Larry Fitzgerald deserves a ring, even if it means leaving Arizona Cardinals
It has been over three months since Larry Fitzgerald played a football game. His silence is deafening. There’s reason to fear he is ready to move on, ready to finish his career in another city.
We’ve seen many things as sports fans in Arizona, most of them bile-inducing. We’ve never seen an emotional crossroad like this.
Start with Fitzgerald’s perspective, a man who must discern the long-term value of spending a Hall of Fame career with one team, in one uniform.
It doesn’t happen often. There’s a level of purity achieved and loyalty attached to your name and your career for eternity. It’s a like a Purple Heart. Not many players receive that kind of medal. Just ask Shane Doan.

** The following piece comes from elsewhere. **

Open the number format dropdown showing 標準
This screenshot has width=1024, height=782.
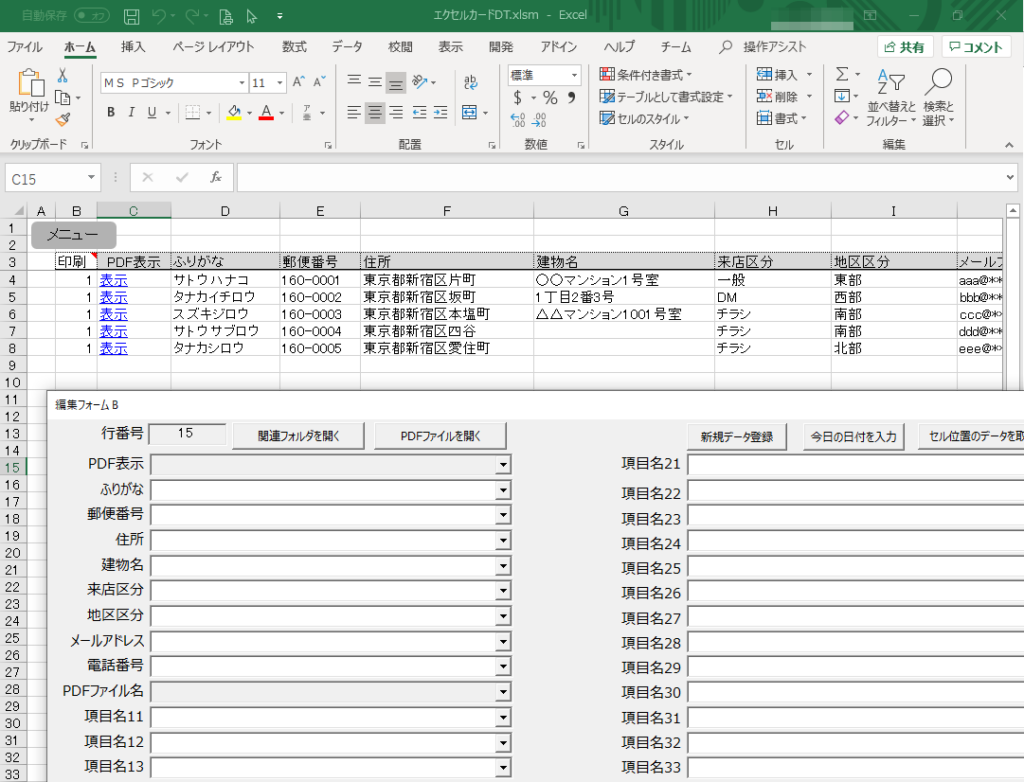(x=574, y=75)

But what does it really mean?
Retire with the ultimate show of fidelity to Arizona, and Fitzgerald becomes the ultimate local story, confirming his destiny as the Valley’s No. 1 athlete of all-time. It’s also a wet mattress kind of ending unbecoming of the NFL’s greatest big-stage players.
On the other hand…
Play one final season with the reigning Super Bowl champions and Fitzgerald goes out on an enormous platform alongside Tom Brady, Bruce Arians, Rob Gronkowski and offensive coordinator Byron Leftwich.
While Arians rode off into something of a sunset in Arizona, his retirement felt more like a mutual decision. Make no mistake: He would love to provide an alternative ending to Fitzgerald. The Buccaneers have signed everyone back from their Super Bowl-winning team except wide receiver Antonio Brown, a job that would go to Fitzgerald.
And I’m guessing Brady has communicated a powerful message to Fitzgerald on numerous occasions.
If a then six-time Super Bowl champion like Brady (now seven-time) can leave his legacy in New England, then a ring-less wide receiver can leave a franchise in the desert — the one that posted the fourth-worst winning percentage in the 16-game season era — which stretched from 1978-2020.
For the kicker, I’m sure Brady promised to throw him the football a little more often than Murray — and further downfield.
Consider the current terms of Fitzgerald’s retirement: He watched the final game of 2020 in street clothes, on the sidelines of Los Angeles. He hasn’t been on a winning team since 2015. He doesn’t exactly vibe with Kyler Murray. He doesn’t feel like a pivotal piece in the offense. And why would that get better following the acquisition of A.J. Green?
The temptation must be crushing. Or maybe Fitzgerald has already decided and is just waiting for the right time to drop the news and the change of address. Or maybe he’s truly torn. Or maybe he’s retiring and just making the Cardinals sweat for a minute.
I believe a majority of Cardinals fans feel as I do:
Fitzgerald should do whatever he pleases. He needn’t worry about us. He has played with over 20 different quarterbacks in Arizona. He endured three different valleys with the Cardinals, and the peaks have only brought one real shot at a championship.
Granted, this is not what any of us want, especially the Cardinals. We have seen Steve Nash finish in a Lakers uniform and Randy Johnson win his 300th game with the Giants. This would be worse.
At least for us.
For Fitzgerald, it might be exactly the ending he deserves.